By Dr. John Hollins, past Chair Board of Directors.
A reflection
CACOR has had some one hundred members ever since I have known it. The membership spans a wide range of disciplines and experience. It subscribes to the fundamental tenets and the approach adopted by the Club of Rome when it was created. We seek to understand global issues — ecological, social, and physical — by considering and seeking to understand the systems in which we find them.
Some members have expressed frustration in recent years that CACOR as an organization has limited itself to talking and discussions. Nevertheless, our programs have engaged our members, a valuable function for the members themselves, and they have results in our many networks that are not known.
After several decades of being simply a think tank, the membership decided at the 2018 Annual General Meeting that it is willing to advocate. As we prepare to advocate, we may wonder what can a club of one hundred Canadian citizens actually do.

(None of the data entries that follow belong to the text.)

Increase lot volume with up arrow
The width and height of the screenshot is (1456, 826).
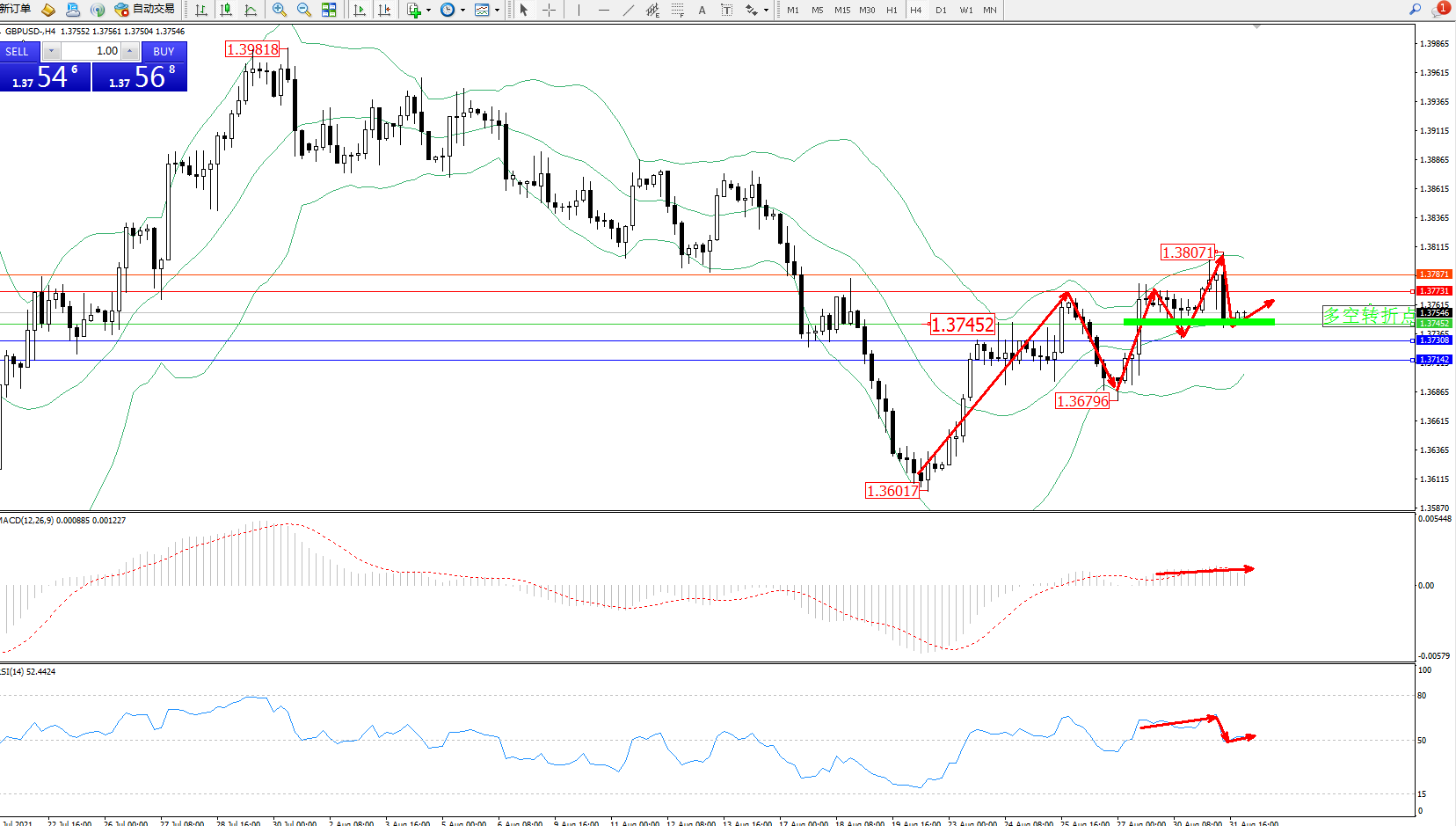point(129,51)
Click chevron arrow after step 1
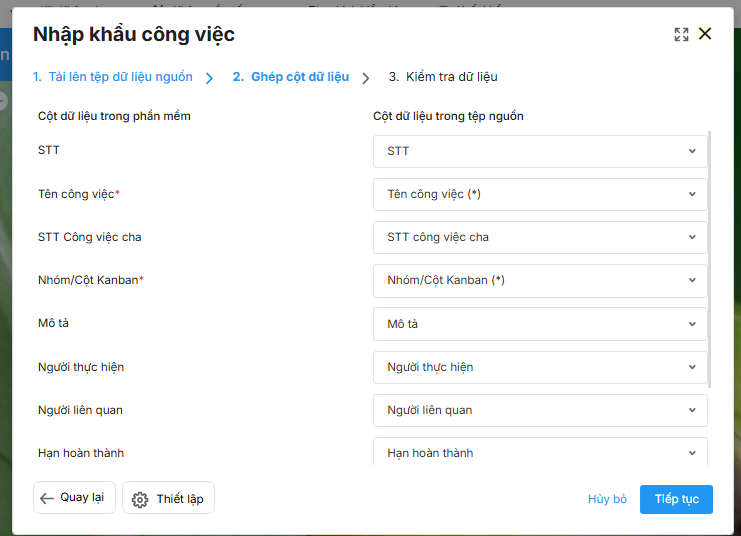741x536 pixels. (209, 78)
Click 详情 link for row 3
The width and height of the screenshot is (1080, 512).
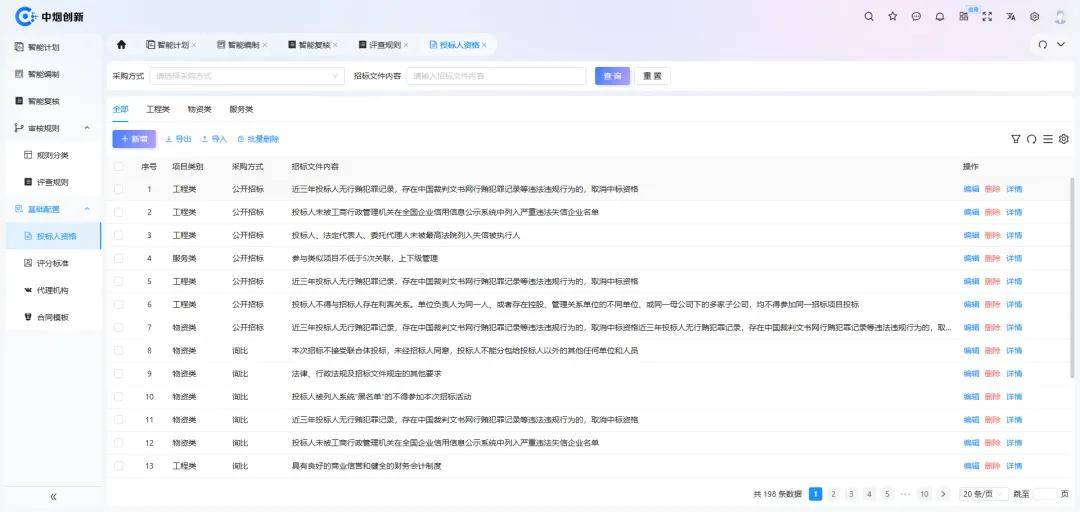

For every member of CACOR, there are 370,000 other Canadians. For every Canadian, there are 200 other citizens on our planet. We are a small tail. But there are many small tails in Canada and around the world. Challenges for small tails are to be patient, to seek opportunities, and to be satisfied with whatever we can do. And the scientists and engineers who studied Physics 101 may remember that a first approximation is all that is needed to understand and to address many questions. We don’t need the ultimate in precision and accept the likely as a foundation for progress.
So let me offer a couple of quotations, trusting that they are not just wishful thinking; firstly from Howard Zinn, an American historian, playwright, and social activist (1922 – 2010):
I would encourage people to look around them in their community and find an organization that is doing something that they believe in, even if that organization has only five people, or ten people, or twenty people, or a hundred people. And to look at history and understand that when change takes place it takes place as a result of large, large numbers of people doing little things unbeknownst to one another. And that history is very important for people to not get discouraged. …
History is instructive. And what it suggests to people is that even if they do little things, if they walk on the picket line, if they join a vigil, if they write a letter to their local newspaper. Anything they do, however small, becomes part of a much, much larger sort of flow of energy. And when enough people do enough things, however small they are, then change takes place.
And continue with the American cultural anthropologist, Margaret Mead, 1901-1978:
Never doubt that a small group of thoughtful, committed citizens can change the world; indeed, it is the only thing that ever has.
So, friends and colleagues in CACOR, let’s constructively strike out in the direction adopted by the Annual General Meeting as committed citizens of the world. As Past Chair Bill Pugsley, with origins in North Devon, likes to write, even though we don’t approve of fox hunting: Tally Ho!